Activity: Reproduce, word for word, every line starting at the line that contains "Where should I" and ending with the final line of the entries.
☆ ☆ ☆
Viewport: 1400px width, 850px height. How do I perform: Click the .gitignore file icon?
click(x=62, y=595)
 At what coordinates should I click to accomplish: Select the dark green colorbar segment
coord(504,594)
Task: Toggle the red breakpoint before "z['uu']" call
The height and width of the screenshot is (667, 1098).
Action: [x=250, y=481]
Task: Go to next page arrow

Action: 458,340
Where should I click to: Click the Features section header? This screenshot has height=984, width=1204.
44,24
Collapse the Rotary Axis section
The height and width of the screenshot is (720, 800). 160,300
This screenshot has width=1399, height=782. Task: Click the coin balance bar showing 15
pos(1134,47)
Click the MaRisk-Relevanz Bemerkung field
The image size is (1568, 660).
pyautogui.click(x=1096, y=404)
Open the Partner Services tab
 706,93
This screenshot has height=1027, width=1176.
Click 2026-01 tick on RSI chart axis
☆ ☆ ☆
Written reply:
Where should I click to: Click the Features section header? This screenshot has height=984, width=1204.
44,24
Collapse the Rotary Axis section
The height and width of the screenshot is (720, 800). 160,300
This screenshot has width=1399, height=782. Task: Click the coin balance bar showing 15
pos(1134,47)
Click the MaRisk-Relevanz Bemerkung field
The image size is (1568, 660).
pyautogui.click(x=1096, y=404)
Open the Partner Services tab
 706,93
This screenshot has height=1027, width=1176.
Click 2026-01 tick on RSI chart axis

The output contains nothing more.